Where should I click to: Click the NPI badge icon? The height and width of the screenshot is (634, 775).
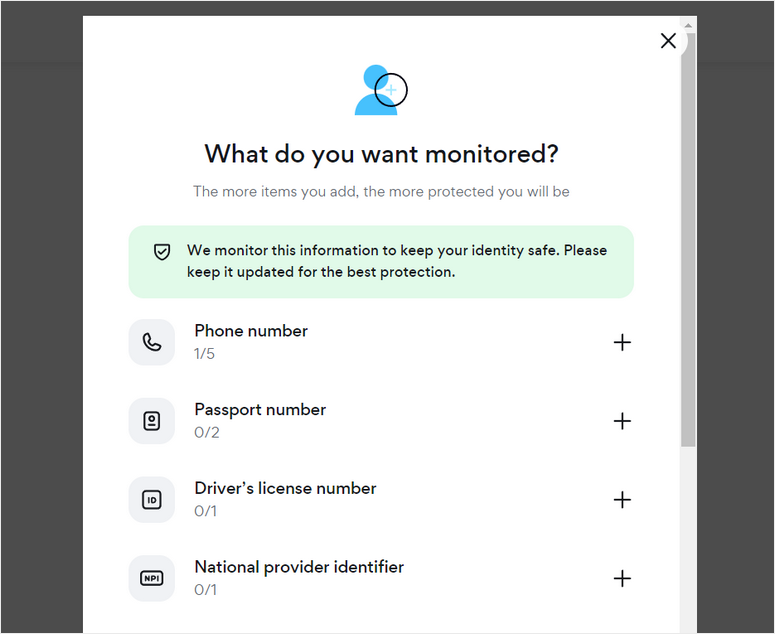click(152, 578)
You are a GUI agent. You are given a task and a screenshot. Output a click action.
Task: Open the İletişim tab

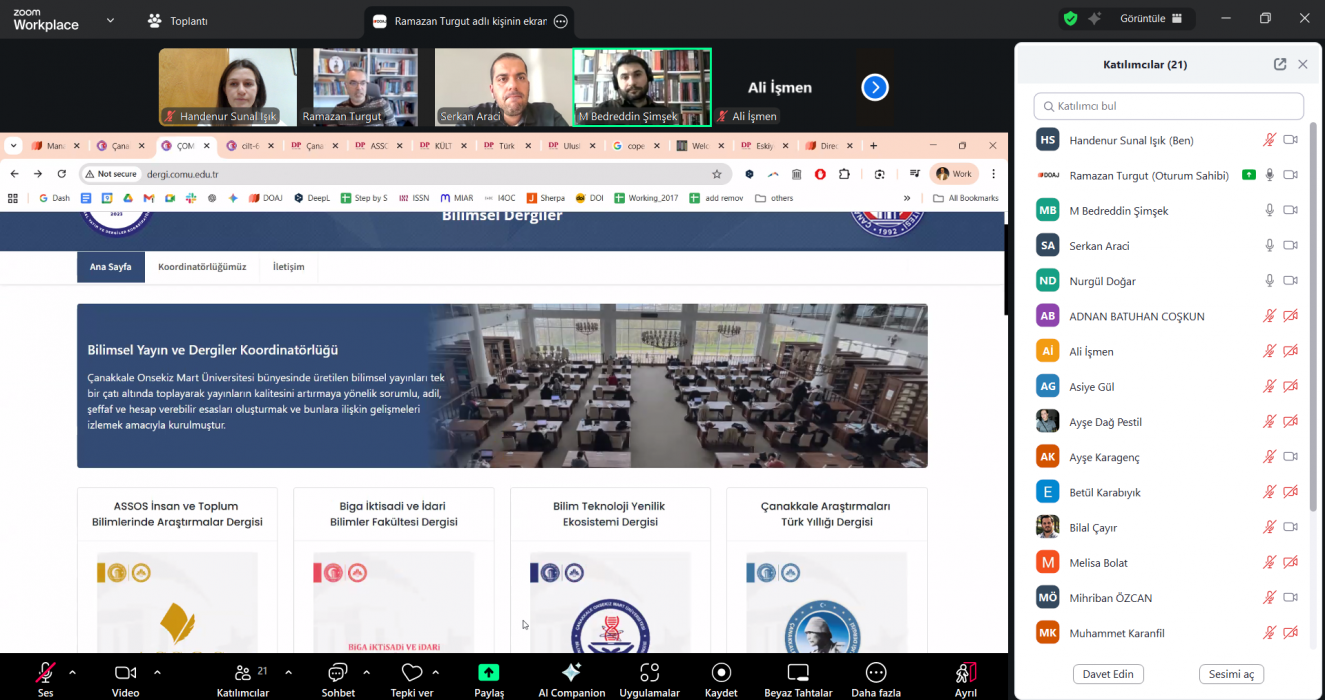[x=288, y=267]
------------------------------
[EXERCISE OBJECTIVE]:
The entries are to be restated word for word, with pictures omitted.

[SOLVED PROBLEM]:
Where should I click to: Click the NPI badge icon? The height and width of the screenshot is (634, 775).
click(152, 578)
You are a GUI agent. You are given a task and a screenshot. Output a click action.
Task: Open the İletişim tab

[x=288, y=267]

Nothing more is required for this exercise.